Monday, April 24, 2006

How I Spent My Spring Break by Brian Uri!


I came home from work on Thursday morning and left the carefully manicured suburbia of Sterling in my sensible Honda Accord for the idyllic splendour of Blacksburg. My street is like Wisteria Lane, except that everyone else speaks Spanish and there are no attractive neighbours.

This is Exit 222 in Staunton on I-81, the second most boring interstate on the East Coast, trailing only I-95 in sourthern North Carolina. The only reason Staunton exists at all is so you know you're halfway to Blacksburg (and so Kelley can have his wedding in September). The smoke signals rising in the middle of the picture are not Virginian Indians -- it was just a giant flying beetle that splattered across my windshield. On your right is the scenic view that you get when you drive down this interstate.

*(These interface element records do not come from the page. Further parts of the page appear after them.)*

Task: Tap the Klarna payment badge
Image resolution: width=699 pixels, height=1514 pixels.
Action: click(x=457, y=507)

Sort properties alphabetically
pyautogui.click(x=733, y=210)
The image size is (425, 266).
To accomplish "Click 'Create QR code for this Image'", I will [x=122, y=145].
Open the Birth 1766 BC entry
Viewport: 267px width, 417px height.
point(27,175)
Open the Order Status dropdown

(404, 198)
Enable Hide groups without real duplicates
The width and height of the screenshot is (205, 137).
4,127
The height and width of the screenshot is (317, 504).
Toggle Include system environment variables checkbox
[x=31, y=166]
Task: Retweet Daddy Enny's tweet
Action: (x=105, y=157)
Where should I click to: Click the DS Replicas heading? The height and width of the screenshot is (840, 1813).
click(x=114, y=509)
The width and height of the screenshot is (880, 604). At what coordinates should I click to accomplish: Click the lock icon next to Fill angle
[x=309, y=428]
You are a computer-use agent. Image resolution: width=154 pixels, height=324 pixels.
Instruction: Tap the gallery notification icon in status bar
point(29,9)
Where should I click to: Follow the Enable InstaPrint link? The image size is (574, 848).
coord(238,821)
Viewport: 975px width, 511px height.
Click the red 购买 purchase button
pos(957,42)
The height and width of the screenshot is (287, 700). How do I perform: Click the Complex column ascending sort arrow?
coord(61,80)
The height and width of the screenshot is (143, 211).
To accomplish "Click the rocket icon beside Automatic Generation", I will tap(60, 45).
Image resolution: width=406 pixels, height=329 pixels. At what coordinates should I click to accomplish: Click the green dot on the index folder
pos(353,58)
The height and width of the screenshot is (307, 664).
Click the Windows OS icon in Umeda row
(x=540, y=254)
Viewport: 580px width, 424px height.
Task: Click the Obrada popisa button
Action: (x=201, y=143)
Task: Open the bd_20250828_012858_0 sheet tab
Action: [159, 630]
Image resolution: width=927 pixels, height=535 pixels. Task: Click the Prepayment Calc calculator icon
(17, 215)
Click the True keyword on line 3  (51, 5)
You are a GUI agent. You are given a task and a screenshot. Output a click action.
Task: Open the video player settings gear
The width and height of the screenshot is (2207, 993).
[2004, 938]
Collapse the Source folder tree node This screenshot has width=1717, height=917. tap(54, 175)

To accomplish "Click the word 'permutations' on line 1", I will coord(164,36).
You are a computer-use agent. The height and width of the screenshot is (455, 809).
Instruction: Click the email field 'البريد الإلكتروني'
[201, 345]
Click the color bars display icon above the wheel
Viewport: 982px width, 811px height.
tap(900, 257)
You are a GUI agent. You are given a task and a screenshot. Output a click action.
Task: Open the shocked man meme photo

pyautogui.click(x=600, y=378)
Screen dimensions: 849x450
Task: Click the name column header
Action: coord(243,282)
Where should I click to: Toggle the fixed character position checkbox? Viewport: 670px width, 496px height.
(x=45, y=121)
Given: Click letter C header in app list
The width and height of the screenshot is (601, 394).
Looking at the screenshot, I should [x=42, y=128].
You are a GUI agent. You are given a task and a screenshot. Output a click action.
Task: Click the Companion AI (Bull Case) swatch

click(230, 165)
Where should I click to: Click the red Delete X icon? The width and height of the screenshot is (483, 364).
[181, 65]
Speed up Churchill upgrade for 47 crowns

My sister lives behind a trailer park in Christiansburg near the drive-in movie theatre. They just evicted someone with a meth lab in one of the trailers. Welcome to southwest Virginia.

This is far too many animals for a house that you could fit in the back of a Chevy Suburban. You can see close ups of these animals and new pictures of Booty and Amber here.

I think the completed stadium looks like an ugly leftover prop from Battlefield: Earth. The campus is much more gentrified than I remember -- there are traffic lights at all the intersections where you used to be able to laugh at all the sorority girls in their PT Cruisers getting in fender benders. The pool hall in Squires has been remodeled to look like a sports bar, with carpet and hanging TVs and bar lighting, and the food court now has an Au Bon Pain that you can actually walk into. There should never be a reason in this life to walk around an Au Bon Pain.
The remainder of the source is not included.